Chasing occupancy after the threshold is reached via redemption leads to low rates for any final rooms not booked, Heaton said.
“If I put on my owner’s hat, I want all protocols in place to make sure this does not happen,” he said.
He added independent hotels probably are better-placed in regards to rate transparency not adversely affecting ADR.
Panelists said there are new threats to ADR.
Hopper-style OTAs that book, track, cancel and re-book rates are becoming a thorn in the side, panelists said.
“We educated ourselves just to look at our new tools and feel good in our comfort zones,” Kapur said. “First look at how many unsold rooms there are and then understand what you are doing. This is lost at so many meetings.”

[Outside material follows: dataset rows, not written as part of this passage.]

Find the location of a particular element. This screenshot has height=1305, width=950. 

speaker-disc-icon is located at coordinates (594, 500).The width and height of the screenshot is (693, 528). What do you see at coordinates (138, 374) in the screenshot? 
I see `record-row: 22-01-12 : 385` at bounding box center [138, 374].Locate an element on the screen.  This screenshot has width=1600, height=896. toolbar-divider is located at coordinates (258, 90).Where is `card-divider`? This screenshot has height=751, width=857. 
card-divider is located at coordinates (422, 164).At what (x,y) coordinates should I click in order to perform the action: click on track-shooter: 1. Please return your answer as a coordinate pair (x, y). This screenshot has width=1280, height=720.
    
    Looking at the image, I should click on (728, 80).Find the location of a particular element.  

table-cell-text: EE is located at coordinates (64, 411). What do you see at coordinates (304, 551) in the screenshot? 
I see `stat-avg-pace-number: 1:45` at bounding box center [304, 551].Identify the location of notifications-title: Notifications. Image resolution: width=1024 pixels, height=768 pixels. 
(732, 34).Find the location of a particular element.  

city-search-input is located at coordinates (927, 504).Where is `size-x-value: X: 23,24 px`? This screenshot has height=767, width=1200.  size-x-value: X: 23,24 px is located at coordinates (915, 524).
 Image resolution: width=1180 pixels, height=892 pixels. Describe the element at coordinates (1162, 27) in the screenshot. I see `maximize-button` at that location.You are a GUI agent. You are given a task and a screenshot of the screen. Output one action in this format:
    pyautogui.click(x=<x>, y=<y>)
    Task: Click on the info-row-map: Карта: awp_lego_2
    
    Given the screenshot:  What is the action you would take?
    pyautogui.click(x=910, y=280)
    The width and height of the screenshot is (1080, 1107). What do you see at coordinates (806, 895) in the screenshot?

Kapur emphasized the importance of catering to a core guest. If you can secure that core customer base and provide unique experiences, guests will more likely book direct, he said.
“We should all have more base business that allows us to raise rate,” he said.
He added transparency, along with social media and in-house service, should result in higher ADR.
Brands also need to think like the Googles and Ubers of the world and be more like marketplaces, he said.
“Look at the highest number of repeat guests and check their pricing power,” Kapur said. “If they are 30%, 40% higher than my competitors, we can charge relevant rates.”
Heaton said to take share from OTAs, hotel GMs and COOs have to be engaged as much as revenue managers.
“OTA gross booking revenue has exceeded that of hotels in the previous two years,” he said. “If you’re branded, rate parity is just what we do now, but it does really compel you to look at your paid placement in OTAs.”
Proctor added wholesalers have a fiduciary responsibility because they can become a way through which customers lose confidence in hotels.
Home-rental platforms also can teach the industry something about building loyalty, Kapur said.
“We have to learn. The issue is not pricing, not when 250 corporations have signed up with Airbnb,” he said. “We need more experiences for guests, but the battle will not be won in discussing who owns the guest, (rather) on service.”
Proctor said it’s easy to make assumptions about setting rate when competitors open.
“When supply comes in, we drop rates to get the fill, when it is better not to concentrate on filling hotels but to do a better job pre-opening to build bases,” she said. “So when we ourselves enter a market we do not drag rates down.”
Heaton said he becomes more nervous about supply when it comes from within the same chain.
“The impact is more immediate,” he said.
Gayfield said hoteliers needed to question their customer relationship management systems to better judge demand and booking patterns.
“Some markets are slow to react to that,” she said. “CRM systems sometimes look at too much history and information that’s no longer relevant. Question the system.”
Cycling towards ADR
Gayfield said evidence points at only 25% of U.S. markets experiencing some form of decline, “but that means 75% are doing well, so encourage your managers to better know their markets and competitive sets when planning for growth opportunities.”
“Growth is growth. There is a difference between deceleration and decline, and if there is not a black swan event, we’ll surpass our long-term stretch,” she said.
Kapur said previous declines have been instigated by incidents such as the collapse of financial markets and the dotcom boom.
“There are things being done now to trigger the economy. We’re preparing,” he said.
Heaton also is optimistic but said he is concerned as to how any decline would be measured as RevPAR moves to the lower single digits. He added the industry has not seen as much compression of labor historically as it is seeing now.